***** Data

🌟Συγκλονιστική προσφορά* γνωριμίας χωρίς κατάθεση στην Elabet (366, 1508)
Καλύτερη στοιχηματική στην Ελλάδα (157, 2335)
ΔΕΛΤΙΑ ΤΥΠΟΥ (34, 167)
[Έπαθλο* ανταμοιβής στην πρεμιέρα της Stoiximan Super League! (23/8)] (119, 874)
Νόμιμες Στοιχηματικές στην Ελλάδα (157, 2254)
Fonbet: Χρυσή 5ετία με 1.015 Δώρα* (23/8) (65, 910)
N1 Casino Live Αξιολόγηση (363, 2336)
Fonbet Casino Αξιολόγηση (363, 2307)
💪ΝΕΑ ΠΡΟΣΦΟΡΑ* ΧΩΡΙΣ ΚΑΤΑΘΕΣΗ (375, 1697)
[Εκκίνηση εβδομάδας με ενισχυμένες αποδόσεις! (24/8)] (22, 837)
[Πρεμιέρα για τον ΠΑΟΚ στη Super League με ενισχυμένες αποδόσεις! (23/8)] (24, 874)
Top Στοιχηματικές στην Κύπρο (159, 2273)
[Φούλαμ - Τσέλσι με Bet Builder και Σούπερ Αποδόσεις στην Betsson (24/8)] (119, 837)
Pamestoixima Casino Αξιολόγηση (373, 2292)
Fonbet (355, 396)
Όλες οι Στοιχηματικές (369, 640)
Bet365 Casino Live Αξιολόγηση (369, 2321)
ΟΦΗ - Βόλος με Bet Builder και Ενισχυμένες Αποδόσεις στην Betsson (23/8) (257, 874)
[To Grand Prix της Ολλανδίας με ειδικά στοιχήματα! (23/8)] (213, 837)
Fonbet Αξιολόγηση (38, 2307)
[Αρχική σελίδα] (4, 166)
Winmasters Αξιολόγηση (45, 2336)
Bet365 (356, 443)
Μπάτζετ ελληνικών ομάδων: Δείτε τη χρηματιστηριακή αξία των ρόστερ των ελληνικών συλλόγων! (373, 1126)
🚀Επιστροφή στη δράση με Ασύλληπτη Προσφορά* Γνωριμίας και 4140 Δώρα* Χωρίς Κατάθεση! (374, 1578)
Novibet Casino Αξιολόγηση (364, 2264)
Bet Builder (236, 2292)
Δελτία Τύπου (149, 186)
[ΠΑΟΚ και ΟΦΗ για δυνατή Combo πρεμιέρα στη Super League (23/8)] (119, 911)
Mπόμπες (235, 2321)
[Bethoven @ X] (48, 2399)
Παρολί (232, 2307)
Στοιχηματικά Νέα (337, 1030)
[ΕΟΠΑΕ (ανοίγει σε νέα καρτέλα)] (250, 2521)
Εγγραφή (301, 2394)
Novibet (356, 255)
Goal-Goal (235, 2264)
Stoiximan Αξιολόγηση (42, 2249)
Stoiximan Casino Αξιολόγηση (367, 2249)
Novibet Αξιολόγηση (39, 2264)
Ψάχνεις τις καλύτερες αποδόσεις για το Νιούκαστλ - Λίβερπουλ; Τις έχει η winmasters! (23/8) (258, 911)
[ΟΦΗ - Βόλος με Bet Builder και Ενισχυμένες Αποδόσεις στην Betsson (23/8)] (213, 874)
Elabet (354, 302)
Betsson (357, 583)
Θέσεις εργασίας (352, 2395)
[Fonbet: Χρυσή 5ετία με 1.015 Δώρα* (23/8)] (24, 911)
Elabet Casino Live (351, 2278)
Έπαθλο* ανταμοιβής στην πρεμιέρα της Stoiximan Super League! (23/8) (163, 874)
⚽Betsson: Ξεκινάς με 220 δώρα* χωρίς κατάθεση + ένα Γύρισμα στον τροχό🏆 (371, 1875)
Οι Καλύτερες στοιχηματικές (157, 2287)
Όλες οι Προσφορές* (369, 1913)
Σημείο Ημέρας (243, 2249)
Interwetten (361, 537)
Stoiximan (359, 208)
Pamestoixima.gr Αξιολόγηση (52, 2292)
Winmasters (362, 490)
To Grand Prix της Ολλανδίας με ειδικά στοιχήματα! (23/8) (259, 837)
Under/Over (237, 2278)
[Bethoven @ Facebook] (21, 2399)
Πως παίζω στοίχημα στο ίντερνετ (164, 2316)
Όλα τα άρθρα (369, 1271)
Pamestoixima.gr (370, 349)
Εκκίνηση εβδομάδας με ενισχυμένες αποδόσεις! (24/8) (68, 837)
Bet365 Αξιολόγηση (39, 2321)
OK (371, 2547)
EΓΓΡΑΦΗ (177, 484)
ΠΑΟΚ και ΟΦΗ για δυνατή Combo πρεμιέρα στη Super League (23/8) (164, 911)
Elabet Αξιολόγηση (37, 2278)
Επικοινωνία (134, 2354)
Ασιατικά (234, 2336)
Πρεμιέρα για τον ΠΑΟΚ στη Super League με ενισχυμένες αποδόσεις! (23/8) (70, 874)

**********

The required answer is every line of the data, duplicated exactly.

» **Solution for this task**
🌟Συγκλονιστική προσφορά* γνωριμίας χωρίς κατάθεση στην Elabet (366, 1508)
Καλύτερη στοιχηματική στην Ελλάδα (157, 2335)
ΔΕΛΤΙΑ ΤΥΠΟΥ (34, 167)
[Έπαθλο* ανταμοιβής στην πρεμιέρα της Stoiximan Super League! (23/8)] (119, 874)
Νόμιμες Στοιχηματικές στην Ελλάδα (157, 2254)
Fonbet: Χρυσή 5ετία με 1.015 Δώρα* (23/8) (65, 910)
N1 Casino Live Αξιολόγηση (363, 2336)
Fonbet Casino Αξιολόγηση (363, 2307)
💪ΝΕΑ ΠΡΟΣΦΟΡΑ* ΧΩΡΙΣ ΚΑΤΑΘΕΣΗ (375, 1697)
[Εκκίνηση εβδομάδας με ενισχυμένες αποδόσεις! (24/8)] (22, 837)
[Πρεμιέρα για τον ΠΑΟΚ στη Super League με ενισχυμένες αποδόσεις! (23/8)] (24, 874)
Top Στοιχηματικές στην Κύπρο (159, 2273)
[Φούλαμ - Τσέλσι με Bet Builder και Σούπερ Αποδόσεις στην Betsson (24/8)] (119, 837)
Pamestoixima Casino Αξιολόγηση (373, 2292)
Fonbet (355, 396)
Όλες οι Στοιχηματικές (369, 640)
Bet365 Casino Live Αξιολόγηση (369, 2321)
ΟΦΗ - Βόλος με Bet Builder και Ενισχυμένες Αποδόσεις στην Betsson (23/8) (257, 874)
[To Grand Prix της Ολλανδίας με ειδικά στοιχήματα! (23/8)] (213, 837)
Fonbet Αξιολόγηση (38, 2307)
[Αρχική σελίδα] (4, 166)
Winmasters Αξιολόγηση (45, 2336)
Bet365 (356, 443)
Μπάτζετ ελληνικών ομάδων: Δείτε τη χρηματιστηριακή αξία των ρόστερ των ελληνικών συλλόγων! (373, 1126)
🚀Επιστροφή στη δράση με Ασύλληπτη Προσφορά* Γνωριμίας και 4140 Δώρα* Χωρίς Κατάθεση! (374, 1578)
Novibet Casino Αξιολόγηση (364, 2264)
Bet Builder (236, 2292)
Δελτία Τύπου (149, 186)
[ΠΑΟΚ και ΟΦΗ για δυνατή Combo πρεμιέρα στη Super League (23/8)] (119, 911)
Mπόμπες (235, 2321)
[Bethoven @ X] (48, 2399)
Παρολί (232, 2307)
Στοιχηματικά Νέα (337, 1030)
[ΕΟΠΑΕ (ανοίγει σε νέα καρτέλα)] (250, 2521)
Εγγραφή (301, 2394)
Novibet (356, 255)
Goal-Goal (235, 2264)
Stoiximan Αξιολόγηση (42, 2249)
Stoiximan Casino Αξιολόγηση (367, 2249)
Novibet Αξιολόγηση (39, 2264)
Ψάχνεις τις καλύτερες αποδόσεις για το Νιούκαστλ - Λίβερπουλ; Τις έχει η winmasters! (23/8) (258, 911)
[ΟΦΗ - Βόλος με Bet Builder και Ενισχυμένες Αποδόσεις στην Betsson (23/8)] (213, 874)
Elabet (354, 302)
Betsson (357, 583)
Θέσεις εργασίας (352, 2395)
[Fonbet: Χρυσή 5ετία με 1.015 Δώρα* (23/8)] (24, 911)
Elabet Casino Live (351, 2278)
Έπαθλο* ανταμοιβής στην πρεμιέρα της Stoiximan Super League! (23/8) (163, 874)
⚽Betsson: Ξεκινάς με 220 δώρα* χωρίς κατάθεση + ένα Γύρισμα στον τροχό🏆 (371, 1875)
Οι Καλύτερες στοιχηματικές (157, 2287)
Όλες οι Προσφορές* (369, 1913)
Σημείο Ημέρας (243, 2249)
Interwetten (361, 537)
Stoiximan (359, 208)
Pamestoixima.gr Αξιολόγηση (52, 2292)
Winmasters (362, 490)
To Grand Prix της Ολλανδίας με ειδικά στοιχήματα! (23/8) (259, 837)
Under/Over (237, 2278)
[Bethoven @ Facebook] (21, 2399)
Πως παίζω στοίχημα στο ίντερνετ (164, 2316)
Όλα τα άρθρα (369, 1271)
Pamestoixima.gr (370, 349)
Εκκίνηση εβδομάδας με ενισχυμένες αποδόσεις! (24/8) (68, 837)
Bet365 Αξιολόγηση (39, 2321)
OK (371, 2547)
EΓΓΡΑΦΗ (177, 484)
ΠΑΟΚ και ΟΦΗ για δυνατή Combo πρεμιέρα στη Super League (23/8) (164, 911)
Elabet Αξιολόγηση (37, 2278)
Επικοινωνία (134, 2354)
Ασιατικά (234, 2336)
Πρεμιέρα για τον ΠΑΟΚ στη Super League με ενισχυμένες αποδόσεις! (23/8) (70, 874)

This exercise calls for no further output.